Igual que un alcohólico que deja de beber, no será nunca un no alcohólico, sino un ex alcohólico, es decir, un alcohólico apartado de su adicción, si has sido adicto a la Esperanza con mayúsculas, si te has sentido alguna vez unido a los otros humanos compañeros de peripecia en esa barca frágil y a la deriva que es la existencia; si te han enseñado a amar a los otros; si crees que debemos sentir culpa por cada crucifixión… da igual que no tengas fe. Eres un cristiano. Un cristiano ateo quizás. A este modo de ser se le podrá llamar de otra manera, claro, pero yo lo llamo así. Ser cristiano. Yo soy un cristiano ateo.

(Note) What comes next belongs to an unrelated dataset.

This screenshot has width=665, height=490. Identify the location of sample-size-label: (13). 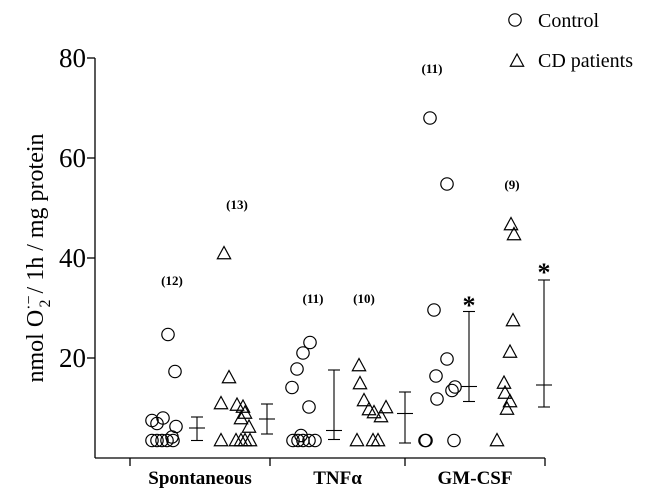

Me pregunto si he hecho bien al educar a mis hijos en unas creencias que no admito con la razón, aunque sí las asuma con la emoción y con la acción, pero creo que soy yo más cristiano que muchos que sí que tienen fe. Creo que he formado a mis hijos en colegios católicos porque en el fondo prefiero que arrastren una existencia más difícil, lastrados por juicios morales, pero poder sentirme orgulloso de ellos. En cierto modo es egoísmo, porque he pensado más en mí que en mis hijos. Aunque quizás también he pensado en el mundo. Pero a ellos quizá les toque arrastrar mis mismas contradicciones. ¿Qué pensarán mis niños de mí cuando se lo diga? ¿Creerán que soy un hipócrita? Eso no sería justo. No lo soy.¿Y porque siento el deseo de hacer crecer mi condición personal? Condición que no sé seguro si es buena o mala, pretende ser buena, eso sí. Igual que un estúpido nacionalista cree que hay que engrandecer su país para que brille no se sabe qué, no se sabe dónde, ni ante quién, ni para qué, los cristianos ateos, que yo sé que hay más, somos tan tontos que queremos que nuestro pensamiento se expanda sobre la Tierra. Quizá porque al menos tratamos de no causar daño innecesario a los otros. Somos compasivos.